In this ecumenical age, it is common for Americans to minimize the differences between different religions, and even to argue that different religions are just different paths to the same goal.  This is natural when we seek unity against a common threat, and so I have no objection when politicians like President Bush choose to emphasize the similarities rather than the differences among religions.  However, for a clear understanding we need to look at differences, as well.  Since the main terrorist threat comes from radical Islam, in particular we need to consider how Islam differs from other religions.  An obvious way to do that is to examine the founder of Islam, to ask, in a variant of the saying common among evangelicals:  What would Mohammed do?
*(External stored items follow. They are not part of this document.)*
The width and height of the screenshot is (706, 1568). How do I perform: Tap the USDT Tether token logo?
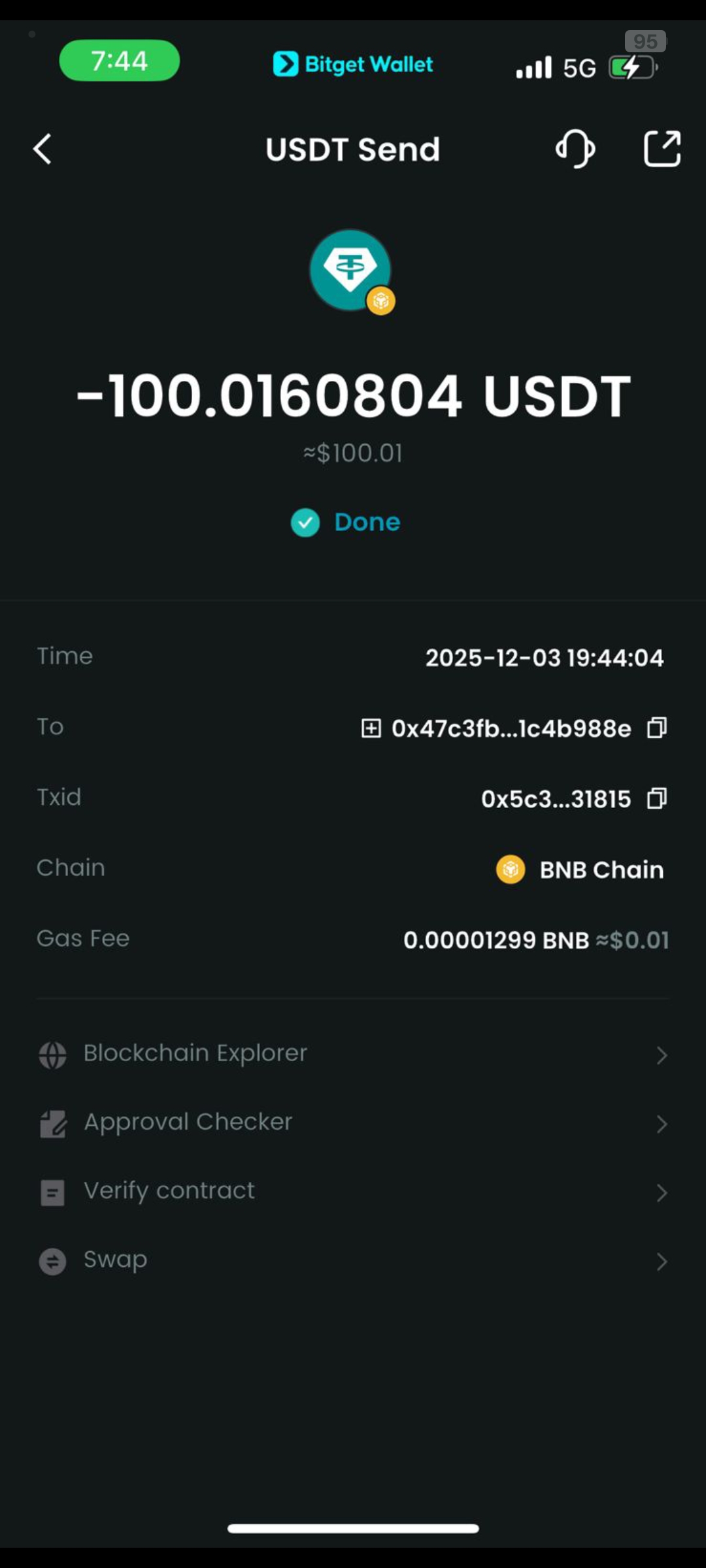coord(350,269)
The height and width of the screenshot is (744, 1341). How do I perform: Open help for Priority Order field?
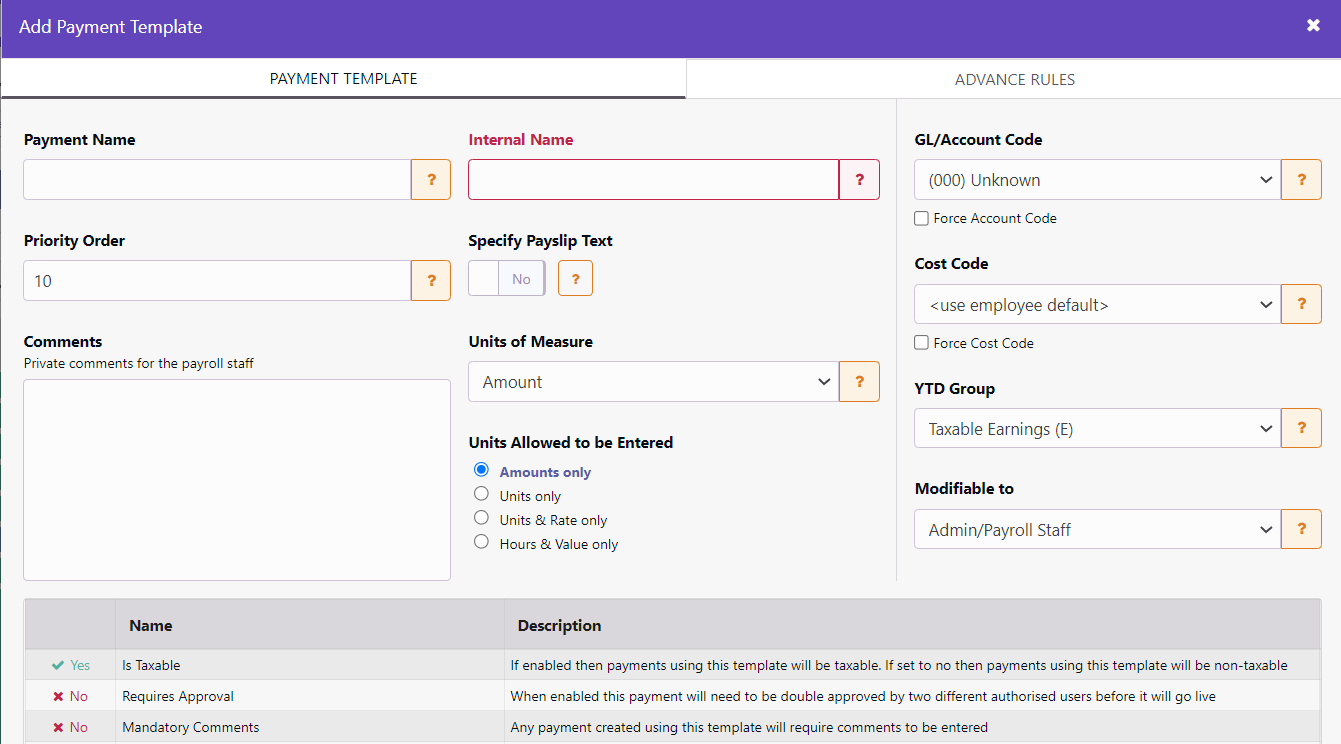click(431, 281)
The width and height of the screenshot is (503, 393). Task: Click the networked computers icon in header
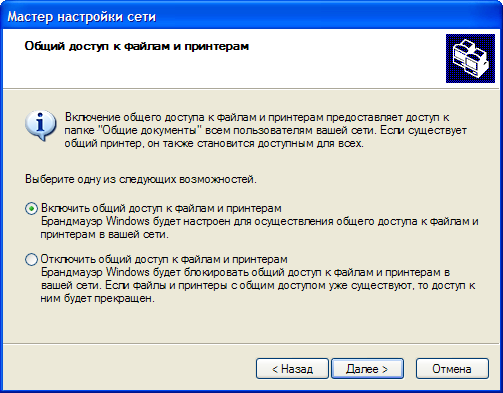click(470, 58)
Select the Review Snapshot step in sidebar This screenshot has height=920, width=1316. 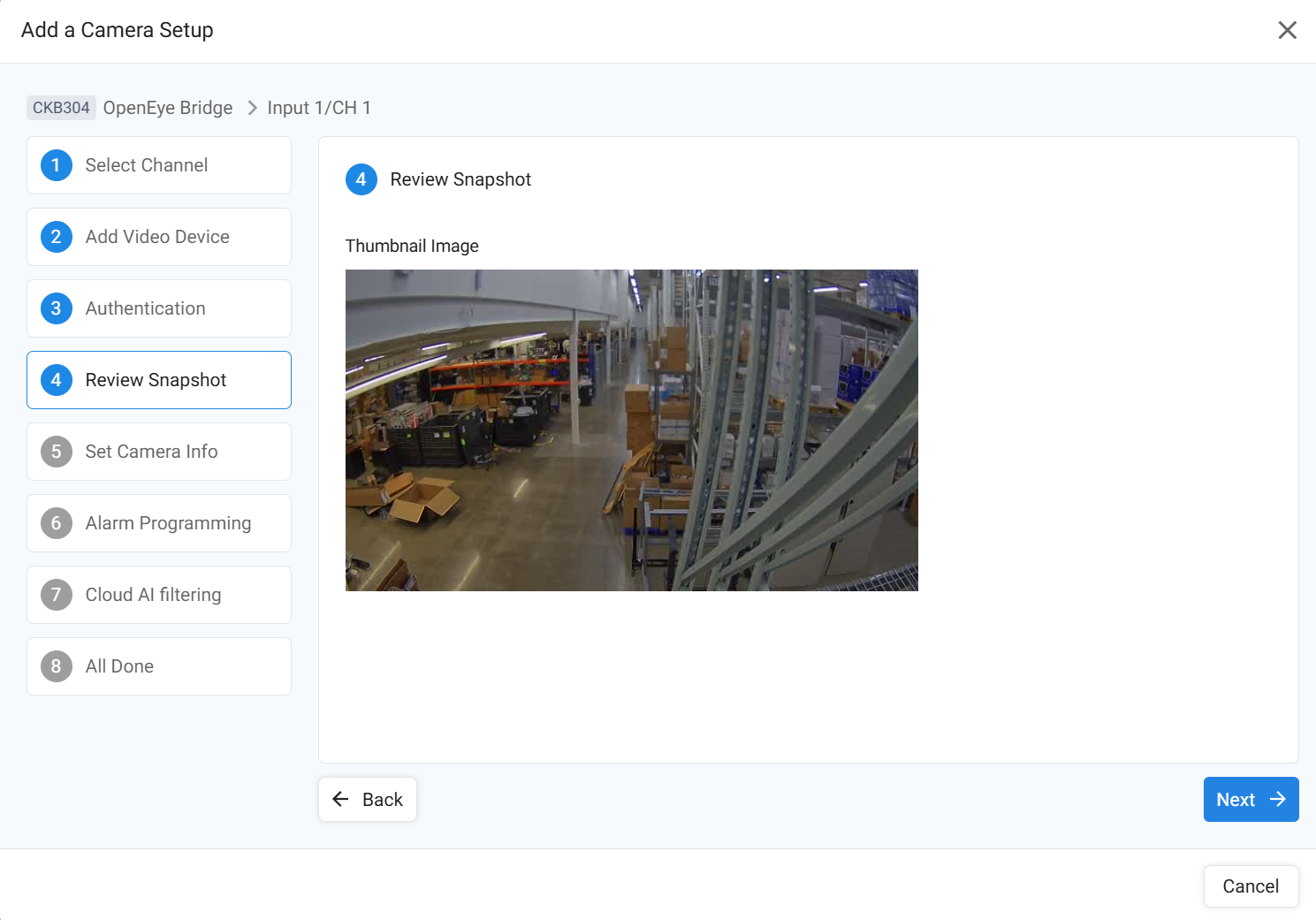click(159, 380)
        There is more historical evidence on Mohammed than there is on most founders of religions, and the traditional picture is probably not far from the truth.  He was born in Mecca in 570 AD, and for forty years lived an unremarkable life.  He married a wealthy, older widow in 595, and seems to have made his living as a merchant.  During this time he was exposed to Jewish and Christian beliefs, as well as the paganism then dominant in Mecca.
        In 610,  while out in the desert, he had a vision of the angel Gabriel, who told him to be a messenger from God. He began to preach the angelic message, secretly for three years, and then openly.  At this time, he appears to have seen his revelation as an extension and completion of Judaism and Christianity, and to have expected that followers of those faiths would join him.  Some Abyssinian Christians saw his early teachings as similar to theirs, and aided some of his followers when they were being persecuted by the pagans.  Most of the followers he won in Mecca were poorer people, although a few were from the powerful families that dominated the city.  Part of the opposition to him there was practical; Mecca was a pagan sanctuary and the merchants did not want to lose the patronage of the pilgrims who came to worship at the shrine there.  At one point, under intense pressure, Mohammed retracted some of his beliefs and said that he had received a revelation showing that worship of the pagan Meccan goddesses was acceptable.  (He retracted this when the pressure was off, and said that the devil had made him do it.)  Most of Mohammed's arguments for religious freedom date from this period, when he needed the toleration of the Meccan rulers.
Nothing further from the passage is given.